Input data START

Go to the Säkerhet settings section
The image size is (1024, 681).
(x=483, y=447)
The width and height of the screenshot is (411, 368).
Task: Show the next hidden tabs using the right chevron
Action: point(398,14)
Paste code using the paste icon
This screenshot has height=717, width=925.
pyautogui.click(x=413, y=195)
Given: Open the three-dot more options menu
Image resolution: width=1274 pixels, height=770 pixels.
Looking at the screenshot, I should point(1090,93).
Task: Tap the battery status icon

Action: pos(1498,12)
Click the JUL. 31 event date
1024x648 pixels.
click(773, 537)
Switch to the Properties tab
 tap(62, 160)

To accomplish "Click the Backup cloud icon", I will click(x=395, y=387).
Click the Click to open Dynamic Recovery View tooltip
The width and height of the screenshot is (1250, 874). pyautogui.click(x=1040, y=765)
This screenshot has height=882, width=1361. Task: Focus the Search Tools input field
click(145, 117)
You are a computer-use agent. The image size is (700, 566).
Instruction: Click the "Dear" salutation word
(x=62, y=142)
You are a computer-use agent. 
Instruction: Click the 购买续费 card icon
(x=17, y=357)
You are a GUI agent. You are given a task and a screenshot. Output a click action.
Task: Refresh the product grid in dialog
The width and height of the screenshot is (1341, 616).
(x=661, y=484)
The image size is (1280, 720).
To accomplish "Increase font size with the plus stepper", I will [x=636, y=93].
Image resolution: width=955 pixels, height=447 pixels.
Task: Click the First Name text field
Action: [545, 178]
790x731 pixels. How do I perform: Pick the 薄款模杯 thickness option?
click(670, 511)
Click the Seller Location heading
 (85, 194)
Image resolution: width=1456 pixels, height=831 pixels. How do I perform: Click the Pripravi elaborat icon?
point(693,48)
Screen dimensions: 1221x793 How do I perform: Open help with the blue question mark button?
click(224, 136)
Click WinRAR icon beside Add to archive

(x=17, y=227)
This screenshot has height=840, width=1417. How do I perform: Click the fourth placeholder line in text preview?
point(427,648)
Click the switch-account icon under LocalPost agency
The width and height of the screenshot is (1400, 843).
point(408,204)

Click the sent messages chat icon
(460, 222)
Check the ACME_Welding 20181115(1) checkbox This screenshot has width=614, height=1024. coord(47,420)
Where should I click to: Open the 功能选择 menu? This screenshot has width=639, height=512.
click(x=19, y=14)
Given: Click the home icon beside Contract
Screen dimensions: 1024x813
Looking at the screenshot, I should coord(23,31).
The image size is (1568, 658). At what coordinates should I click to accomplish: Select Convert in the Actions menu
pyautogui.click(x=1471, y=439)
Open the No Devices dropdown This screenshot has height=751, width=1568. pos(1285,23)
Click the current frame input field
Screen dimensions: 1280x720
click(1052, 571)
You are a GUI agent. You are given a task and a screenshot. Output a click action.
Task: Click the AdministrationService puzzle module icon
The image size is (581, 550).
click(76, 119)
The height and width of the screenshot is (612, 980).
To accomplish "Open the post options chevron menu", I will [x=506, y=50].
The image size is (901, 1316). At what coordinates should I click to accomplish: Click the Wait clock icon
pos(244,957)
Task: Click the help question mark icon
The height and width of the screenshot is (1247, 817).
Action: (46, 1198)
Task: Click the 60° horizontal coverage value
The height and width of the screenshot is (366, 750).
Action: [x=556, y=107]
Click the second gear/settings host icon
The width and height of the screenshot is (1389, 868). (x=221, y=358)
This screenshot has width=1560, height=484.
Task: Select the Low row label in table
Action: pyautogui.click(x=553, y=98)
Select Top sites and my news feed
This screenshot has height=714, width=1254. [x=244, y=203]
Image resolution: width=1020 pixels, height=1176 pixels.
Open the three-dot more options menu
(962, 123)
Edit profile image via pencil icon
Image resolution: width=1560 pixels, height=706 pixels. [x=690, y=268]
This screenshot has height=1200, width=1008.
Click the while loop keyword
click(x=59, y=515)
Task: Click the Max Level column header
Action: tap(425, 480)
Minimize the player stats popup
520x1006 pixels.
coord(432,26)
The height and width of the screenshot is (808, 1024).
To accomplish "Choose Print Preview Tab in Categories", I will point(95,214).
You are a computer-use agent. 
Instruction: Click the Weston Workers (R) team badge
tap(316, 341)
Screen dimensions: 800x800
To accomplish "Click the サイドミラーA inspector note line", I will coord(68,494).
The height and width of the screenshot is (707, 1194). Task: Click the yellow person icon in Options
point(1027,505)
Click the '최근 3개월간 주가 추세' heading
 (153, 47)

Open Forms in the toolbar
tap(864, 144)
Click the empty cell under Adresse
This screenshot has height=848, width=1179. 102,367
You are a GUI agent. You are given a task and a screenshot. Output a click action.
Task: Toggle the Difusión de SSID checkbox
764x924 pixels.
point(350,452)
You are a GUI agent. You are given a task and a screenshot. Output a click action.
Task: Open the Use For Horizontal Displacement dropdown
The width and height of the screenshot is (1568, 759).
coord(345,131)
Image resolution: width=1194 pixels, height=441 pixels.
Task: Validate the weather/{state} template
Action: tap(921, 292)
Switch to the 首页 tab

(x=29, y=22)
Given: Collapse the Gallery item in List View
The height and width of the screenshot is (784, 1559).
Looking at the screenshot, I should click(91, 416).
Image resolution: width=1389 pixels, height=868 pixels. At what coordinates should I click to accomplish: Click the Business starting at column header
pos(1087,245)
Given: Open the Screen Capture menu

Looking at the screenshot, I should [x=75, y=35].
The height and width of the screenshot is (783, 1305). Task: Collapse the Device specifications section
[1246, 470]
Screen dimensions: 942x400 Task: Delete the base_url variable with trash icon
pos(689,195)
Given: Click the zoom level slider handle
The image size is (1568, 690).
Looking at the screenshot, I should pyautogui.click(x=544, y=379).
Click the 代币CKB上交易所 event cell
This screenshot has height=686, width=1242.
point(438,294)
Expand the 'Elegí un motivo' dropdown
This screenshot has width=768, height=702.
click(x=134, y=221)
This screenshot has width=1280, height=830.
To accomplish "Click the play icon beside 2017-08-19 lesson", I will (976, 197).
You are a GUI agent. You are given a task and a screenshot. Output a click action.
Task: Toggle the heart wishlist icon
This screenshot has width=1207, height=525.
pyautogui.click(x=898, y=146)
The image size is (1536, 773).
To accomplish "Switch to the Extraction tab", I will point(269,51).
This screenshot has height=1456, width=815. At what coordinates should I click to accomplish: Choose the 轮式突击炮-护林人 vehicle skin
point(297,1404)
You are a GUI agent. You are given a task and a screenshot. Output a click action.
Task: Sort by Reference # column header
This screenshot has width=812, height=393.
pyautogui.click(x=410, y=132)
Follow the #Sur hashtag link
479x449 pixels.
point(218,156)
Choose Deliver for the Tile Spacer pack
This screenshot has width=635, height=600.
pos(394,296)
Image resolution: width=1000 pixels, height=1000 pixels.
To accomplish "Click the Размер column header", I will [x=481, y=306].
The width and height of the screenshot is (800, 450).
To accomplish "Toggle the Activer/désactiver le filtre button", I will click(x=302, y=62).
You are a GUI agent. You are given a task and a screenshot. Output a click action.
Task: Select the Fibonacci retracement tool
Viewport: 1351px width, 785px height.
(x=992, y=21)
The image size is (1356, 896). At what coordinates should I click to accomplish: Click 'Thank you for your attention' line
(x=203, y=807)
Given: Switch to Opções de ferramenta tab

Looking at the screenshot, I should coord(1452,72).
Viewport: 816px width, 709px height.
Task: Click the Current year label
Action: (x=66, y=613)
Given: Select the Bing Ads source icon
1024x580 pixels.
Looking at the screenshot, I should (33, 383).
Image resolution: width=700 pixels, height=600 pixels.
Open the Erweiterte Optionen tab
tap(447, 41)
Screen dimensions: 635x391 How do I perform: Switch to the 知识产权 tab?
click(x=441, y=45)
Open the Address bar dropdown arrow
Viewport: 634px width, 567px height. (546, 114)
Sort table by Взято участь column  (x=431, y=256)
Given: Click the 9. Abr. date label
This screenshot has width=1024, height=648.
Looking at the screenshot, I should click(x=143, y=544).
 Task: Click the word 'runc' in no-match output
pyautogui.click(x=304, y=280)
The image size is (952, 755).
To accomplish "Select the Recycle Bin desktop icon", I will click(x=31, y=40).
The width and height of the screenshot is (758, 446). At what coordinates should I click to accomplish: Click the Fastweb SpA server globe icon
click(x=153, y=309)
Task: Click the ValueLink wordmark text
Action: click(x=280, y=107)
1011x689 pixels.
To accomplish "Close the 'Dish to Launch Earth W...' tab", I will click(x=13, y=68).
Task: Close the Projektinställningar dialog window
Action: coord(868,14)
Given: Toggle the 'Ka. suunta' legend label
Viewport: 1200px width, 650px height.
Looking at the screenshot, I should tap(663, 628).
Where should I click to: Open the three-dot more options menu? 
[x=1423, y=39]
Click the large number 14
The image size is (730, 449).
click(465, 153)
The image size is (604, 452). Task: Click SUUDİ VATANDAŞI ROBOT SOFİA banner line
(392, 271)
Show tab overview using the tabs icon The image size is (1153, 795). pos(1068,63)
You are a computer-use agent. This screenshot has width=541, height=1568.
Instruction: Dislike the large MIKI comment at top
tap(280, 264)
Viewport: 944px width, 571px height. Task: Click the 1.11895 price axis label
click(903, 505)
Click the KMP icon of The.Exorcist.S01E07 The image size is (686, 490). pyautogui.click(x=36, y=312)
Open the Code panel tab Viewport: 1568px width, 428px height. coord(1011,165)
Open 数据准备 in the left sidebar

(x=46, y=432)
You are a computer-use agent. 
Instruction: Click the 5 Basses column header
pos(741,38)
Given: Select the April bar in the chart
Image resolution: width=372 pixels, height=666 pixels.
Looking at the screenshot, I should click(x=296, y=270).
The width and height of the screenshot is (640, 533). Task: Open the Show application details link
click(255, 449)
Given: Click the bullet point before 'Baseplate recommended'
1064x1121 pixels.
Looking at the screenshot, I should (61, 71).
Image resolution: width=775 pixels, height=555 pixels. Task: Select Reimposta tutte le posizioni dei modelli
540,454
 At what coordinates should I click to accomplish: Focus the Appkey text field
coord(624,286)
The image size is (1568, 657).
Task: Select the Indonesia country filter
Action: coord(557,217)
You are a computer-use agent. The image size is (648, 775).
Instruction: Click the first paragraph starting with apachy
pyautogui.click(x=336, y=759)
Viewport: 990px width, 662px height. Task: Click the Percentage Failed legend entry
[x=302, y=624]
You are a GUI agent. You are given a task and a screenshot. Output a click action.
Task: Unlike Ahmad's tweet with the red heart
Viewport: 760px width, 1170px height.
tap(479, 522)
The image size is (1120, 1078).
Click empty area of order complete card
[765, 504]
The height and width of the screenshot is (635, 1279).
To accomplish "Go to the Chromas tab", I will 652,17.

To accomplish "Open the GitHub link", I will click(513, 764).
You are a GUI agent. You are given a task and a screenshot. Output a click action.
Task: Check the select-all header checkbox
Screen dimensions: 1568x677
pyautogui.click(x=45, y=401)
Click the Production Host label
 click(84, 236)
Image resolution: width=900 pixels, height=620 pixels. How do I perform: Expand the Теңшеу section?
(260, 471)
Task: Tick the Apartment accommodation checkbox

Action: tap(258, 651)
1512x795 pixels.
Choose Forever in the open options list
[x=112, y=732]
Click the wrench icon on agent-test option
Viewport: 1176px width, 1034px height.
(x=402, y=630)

Input data END

● About this task
The expected answer is a copy of every line in the entries that holds the word "Sort".

● Finished task
Task: Sort by Reference # column header
Sort table by Взято участь column  (x=431, y=256)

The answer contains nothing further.